Facendo tesoro di ogni incontro, approfondendo dialoghi sinceri e “coltivando il cuore uno dell’altro”, i frutti dell’amicizia maturano.
Nel settembre del 1993, Shin’ichi tenne all’Università di Harvard la sua seconda conferenza dal titolo Il Buddismo mahayana e la civiltà del ventunesimo secolo. Nonostante i suoi innumerevoli impegni, in quell’occasione il professor Galbraith presentò una laudatio in cui dichiarò che la conferenza indicava il cammino per la realizzazione della pace da tutti desiderata, e che percepiva nella filosofia buddista lo spirito che avrebbe guidato le persone verso la pace.

[12] Il giorno dopo la conferenza all’Università di Harvard, Shin’ichi, insieme alla moglie Mineko e al figlio maggiore Masahiro, andò a incontrare il professor Galbraith presso la sua abitazione, in un tranquillo quartiere residenziale vicino all’ateneo. Era una casa elegante e signorile, con i muri color mattone e i contorni rosa. Fuori dalla finestra, nel boschetto, si intravedevano graziosi scoiattoli.
Nonostante stesse per compiere ottantacinque anni, il professore ebbe con Shin’ichi un vigoroso e appassionato scambio di idee. Disse che condivideva la sua determinazione di costruire la pace attraverso il dialogo, e con grande sincerità dichiarò di aver sempre vissuto con la convinzione, la passione e la speranza di non ricadere per nessun motivo nella tragedia della guerra.
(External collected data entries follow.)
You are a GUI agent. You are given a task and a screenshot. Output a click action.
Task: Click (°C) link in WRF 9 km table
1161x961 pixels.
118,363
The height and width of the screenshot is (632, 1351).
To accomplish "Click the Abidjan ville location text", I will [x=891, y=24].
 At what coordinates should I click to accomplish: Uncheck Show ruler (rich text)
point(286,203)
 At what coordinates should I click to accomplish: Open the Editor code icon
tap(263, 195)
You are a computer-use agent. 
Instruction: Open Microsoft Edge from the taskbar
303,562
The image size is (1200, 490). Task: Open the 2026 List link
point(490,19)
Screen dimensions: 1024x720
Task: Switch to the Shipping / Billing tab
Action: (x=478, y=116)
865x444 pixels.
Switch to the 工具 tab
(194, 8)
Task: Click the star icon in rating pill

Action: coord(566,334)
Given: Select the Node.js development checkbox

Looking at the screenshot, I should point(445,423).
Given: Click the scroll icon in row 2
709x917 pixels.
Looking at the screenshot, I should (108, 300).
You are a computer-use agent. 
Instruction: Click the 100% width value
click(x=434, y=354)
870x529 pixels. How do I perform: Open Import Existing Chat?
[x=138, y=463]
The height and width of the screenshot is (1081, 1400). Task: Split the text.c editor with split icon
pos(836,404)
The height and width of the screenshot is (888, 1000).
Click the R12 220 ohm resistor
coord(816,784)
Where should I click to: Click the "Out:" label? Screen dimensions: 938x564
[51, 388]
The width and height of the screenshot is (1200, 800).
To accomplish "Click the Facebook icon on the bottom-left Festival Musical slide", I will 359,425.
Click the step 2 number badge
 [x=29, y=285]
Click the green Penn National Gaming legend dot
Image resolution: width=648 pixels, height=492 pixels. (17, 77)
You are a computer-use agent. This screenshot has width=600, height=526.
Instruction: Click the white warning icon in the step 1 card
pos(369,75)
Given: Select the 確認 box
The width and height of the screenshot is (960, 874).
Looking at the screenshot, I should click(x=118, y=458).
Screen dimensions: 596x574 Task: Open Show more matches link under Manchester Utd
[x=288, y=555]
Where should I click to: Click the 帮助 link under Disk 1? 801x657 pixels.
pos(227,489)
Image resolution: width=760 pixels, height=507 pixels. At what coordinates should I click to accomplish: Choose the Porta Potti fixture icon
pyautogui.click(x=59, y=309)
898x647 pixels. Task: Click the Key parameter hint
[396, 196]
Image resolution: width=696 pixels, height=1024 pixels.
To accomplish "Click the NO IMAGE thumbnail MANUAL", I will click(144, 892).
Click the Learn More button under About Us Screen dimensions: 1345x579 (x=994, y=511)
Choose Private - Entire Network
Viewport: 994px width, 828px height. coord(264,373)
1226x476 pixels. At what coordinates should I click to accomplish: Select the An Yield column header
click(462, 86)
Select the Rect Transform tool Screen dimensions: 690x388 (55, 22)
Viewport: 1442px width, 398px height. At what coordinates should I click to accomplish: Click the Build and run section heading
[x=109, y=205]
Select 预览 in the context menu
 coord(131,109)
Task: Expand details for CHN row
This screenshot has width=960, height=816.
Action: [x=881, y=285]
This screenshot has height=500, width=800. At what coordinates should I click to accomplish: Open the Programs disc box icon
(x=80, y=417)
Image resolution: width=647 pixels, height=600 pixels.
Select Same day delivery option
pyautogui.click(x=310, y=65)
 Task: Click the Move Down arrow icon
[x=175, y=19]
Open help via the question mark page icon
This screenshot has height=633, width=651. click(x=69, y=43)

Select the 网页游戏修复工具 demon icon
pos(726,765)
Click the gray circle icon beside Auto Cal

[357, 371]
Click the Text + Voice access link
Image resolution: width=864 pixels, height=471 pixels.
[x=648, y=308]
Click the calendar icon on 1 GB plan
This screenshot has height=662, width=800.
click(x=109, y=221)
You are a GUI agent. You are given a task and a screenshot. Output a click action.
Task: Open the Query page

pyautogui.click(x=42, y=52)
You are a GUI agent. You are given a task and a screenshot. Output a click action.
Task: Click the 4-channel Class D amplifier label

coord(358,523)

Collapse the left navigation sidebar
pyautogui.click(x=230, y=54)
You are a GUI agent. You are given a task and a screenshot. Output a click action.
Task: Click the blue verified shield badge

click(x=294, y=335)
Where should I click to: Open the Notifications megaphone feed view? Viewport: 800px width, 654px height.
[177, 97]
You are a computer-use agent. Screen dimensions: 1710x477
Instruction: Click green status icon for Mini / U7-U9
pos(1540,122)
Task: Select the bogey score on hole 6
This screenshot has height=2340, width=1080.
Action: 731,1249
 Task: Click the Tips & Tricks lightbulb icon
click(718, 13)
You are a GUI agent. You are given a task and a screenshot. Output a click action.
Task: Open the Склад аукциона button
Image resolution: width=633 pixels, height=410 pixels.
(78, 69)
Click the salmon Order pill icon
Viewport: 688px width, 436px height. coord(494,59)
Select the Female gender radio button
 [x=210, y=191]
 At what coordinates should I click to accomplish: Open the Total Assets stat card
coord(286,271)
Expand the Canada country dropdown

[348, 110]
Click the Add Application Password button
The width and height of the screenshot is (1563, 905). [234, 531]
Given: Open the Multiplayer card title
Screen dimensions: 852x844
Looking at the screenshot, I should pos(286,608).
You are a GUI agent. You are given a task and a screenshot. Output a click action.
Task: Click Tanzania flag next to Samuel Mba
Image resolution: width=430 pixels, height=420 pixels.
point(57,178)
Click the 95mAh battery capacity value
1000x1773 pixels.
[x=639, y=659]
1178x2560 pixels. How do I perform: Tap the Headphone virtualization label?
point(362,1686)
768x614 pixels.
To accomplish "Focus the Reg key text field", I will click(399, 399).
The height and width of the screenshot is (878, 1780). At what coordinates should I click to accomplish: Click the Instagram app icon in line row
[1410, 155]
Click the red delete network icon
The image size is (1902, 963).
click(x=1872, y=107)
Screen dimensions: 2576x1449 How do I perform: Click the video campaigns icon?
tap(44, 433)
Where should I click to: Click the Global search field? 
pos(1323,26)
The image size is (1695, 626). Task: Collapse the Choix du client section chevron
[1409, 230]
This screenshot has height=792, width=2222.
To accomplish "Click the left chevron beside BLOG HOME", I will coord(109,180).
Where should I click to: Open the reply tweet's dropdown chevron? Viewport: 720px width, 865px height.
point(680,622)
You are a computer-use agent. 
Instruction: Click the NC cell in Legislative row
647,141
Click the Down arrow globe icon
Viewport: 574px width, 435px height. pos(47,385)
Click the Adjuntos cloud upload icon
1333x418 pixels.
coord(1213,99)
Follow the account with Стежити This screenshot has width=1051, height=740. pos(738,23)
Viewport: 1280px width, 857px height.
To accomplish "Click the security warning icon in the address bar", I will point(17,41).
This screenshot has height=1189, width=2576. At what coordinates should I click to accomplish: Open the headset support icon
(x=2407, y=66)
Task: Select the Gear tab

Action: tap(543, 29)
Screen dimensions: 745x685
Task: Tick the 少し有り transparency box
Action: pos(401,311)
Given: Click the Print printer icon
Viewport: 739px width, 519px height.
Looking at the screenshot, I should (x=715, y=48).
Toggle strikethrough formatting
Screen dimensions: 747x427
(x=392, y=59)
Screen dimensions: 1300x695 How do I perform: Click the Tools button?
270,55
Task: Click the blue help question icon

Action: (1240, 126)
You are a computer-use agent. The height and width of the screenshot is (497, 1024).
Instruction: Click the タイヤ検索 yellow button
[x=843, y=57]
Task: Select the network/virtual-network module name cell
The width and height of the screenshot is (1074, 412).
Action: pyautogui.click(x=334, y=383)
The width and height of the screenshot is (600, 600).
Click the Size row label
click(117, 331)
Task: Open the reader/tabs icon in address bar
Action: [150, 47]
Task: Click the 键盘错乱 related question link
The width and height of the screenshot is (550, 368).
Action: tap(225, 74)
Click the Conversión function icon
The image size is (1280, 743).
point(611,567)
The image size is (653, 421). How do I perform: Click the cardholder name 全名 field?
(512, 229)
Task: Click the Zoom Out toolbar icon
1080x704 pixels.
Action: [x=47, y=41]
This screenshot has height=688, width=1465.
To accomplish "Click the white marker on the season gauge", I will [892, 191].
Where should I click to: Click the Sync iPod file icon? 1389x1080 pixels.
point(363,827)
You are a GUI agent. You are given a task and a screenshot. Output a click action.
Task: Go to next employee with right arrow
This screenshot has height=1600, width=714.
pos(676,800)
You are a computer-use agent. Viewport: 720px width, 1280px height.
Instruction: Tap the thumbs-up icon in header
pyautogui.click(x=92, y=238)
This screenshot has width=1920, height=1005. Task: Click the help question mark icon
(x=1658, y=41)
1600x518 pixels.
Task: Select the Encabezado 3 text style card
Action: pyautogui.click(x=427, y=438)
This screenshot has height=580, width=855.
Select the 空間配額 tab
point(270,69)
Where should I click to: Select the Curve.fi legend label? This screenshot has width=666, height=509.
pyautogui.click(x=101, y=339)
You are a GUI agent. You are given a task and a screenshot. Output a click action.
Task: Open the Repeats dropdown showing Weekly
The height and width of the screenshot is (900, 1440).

A un certo punto il tema del confronto divenne: “come mostrare alle persone il modo di sentirsi pienamente soddisfatte e godere pienamente della vita”. Quando Shin’ichi affermò che riteneva fondamentale la realizzazione di sé e degli altri, il professore rivelò la sua decisione: «A questo mondo desidero offrire il dialogo, il benessere e la gioia», e come se stesse affidando a Shin’ichi le sue speranze sulla pace, affermò: «La prego di continuare a perseverare nel dialogo, un dialogo che possa servire con intelligenza alla costruzione della pace».
Il professore espresse inoltre un desiderio: «Vorrei discorrere con lei, presidente, sul tema della pace, sul futuro dell’umanità, e trasmettere questi nostri dialoghi alle generazioni future». Anche Shin’ichi era dello stesso avviso.
Nel 2003, venticinque anni dopo il primo incontro, i loro dialoghi furono pubblicati in nove puntate, a partire dal numero di agosto, nel mensile Ushio. I dialoghi furono poi revisionati e la raccolta, intitolata Verso la creazione di un’epoca umanistica, fu pubblicata nel settembre del 2005.
In occasione della pubblicazione, in una dedica il professore scrisse: «Provo profondo rispetto e ammirazione per le preziose attività che il presidente Yamamoto compie con il desiderio della felicità delle persone di tutto il mondo». E Shin’ichi: «L’amicizia con il professore è un tesoro inestimabile della mia vita. Le sue parole che sgorgano da una profonda saggezza sono per me fonte di incommensurabile ispirazione».
Attraverso il dialogo, i pensieri rivolti alla pace si incontrano e danno origine a un’onda, una nuova corrente di pensiero che porta alla trasformazione dell’epoca.